*Exercise goal*
Would you retype exactly the lines below, from the one containing "Given: Toggle the Subscriptions switch off" through the end of the entries, both ends included, but not the pictures?

*Record extracts*
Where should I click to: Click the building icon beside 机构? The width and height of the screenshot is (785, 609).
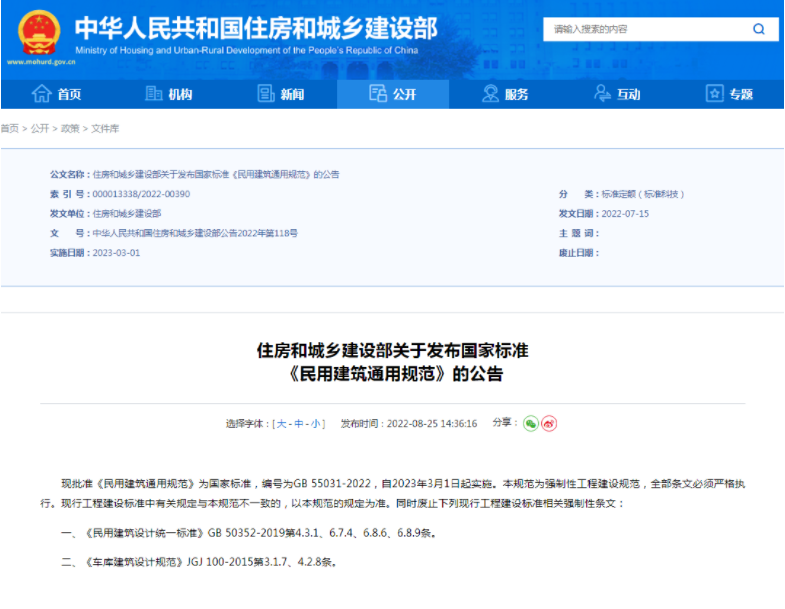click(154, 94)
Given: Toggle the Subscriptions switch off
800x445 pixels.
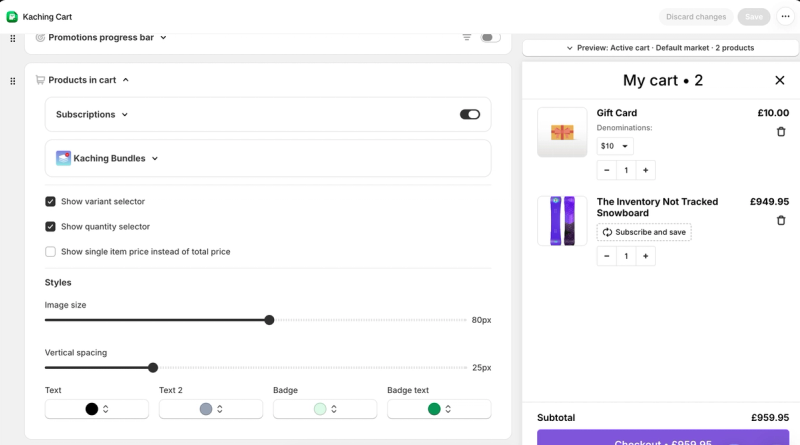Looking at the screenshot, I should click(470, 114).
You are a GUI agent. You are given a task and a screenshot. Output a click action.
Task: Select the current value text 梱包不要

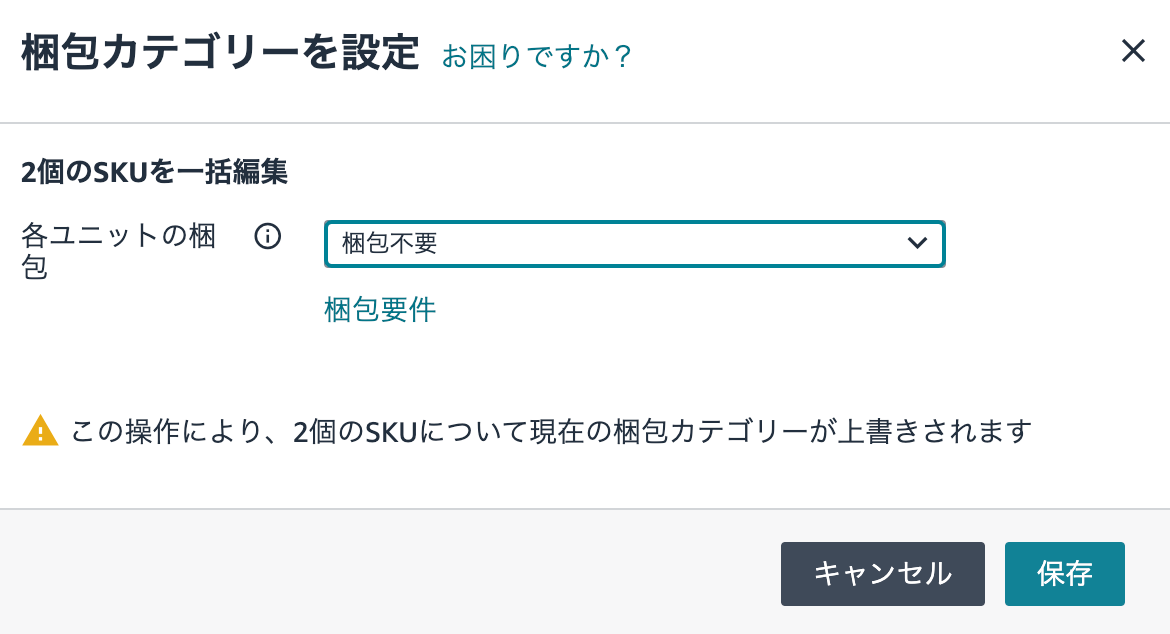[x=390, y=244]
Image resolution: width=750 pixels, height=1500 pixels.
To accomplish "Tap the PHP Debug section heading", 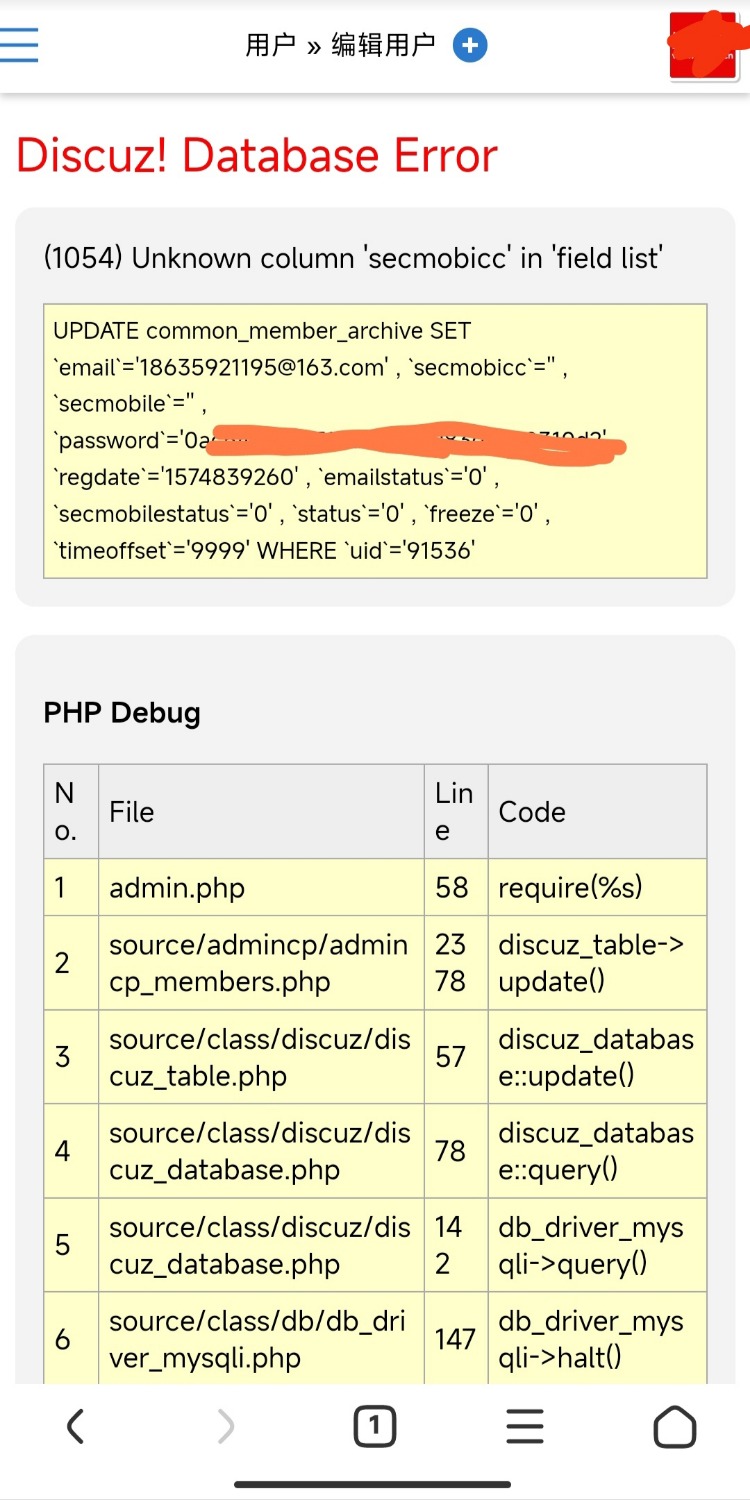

*Reply*
Given: Toggle the Subscriptions switch off
800x445 pixels.
Looking at the screenshot, I should click(470, 114).
You are a GUI agent. You are given a task and a screenshot. Output a click action.
Task: Select the current value text 梱包不要

[x=390, y=244]
Image resolution: width=750 pixels, height=1500 pixels.
To accomplish "Tap the PHP Debug section heading", 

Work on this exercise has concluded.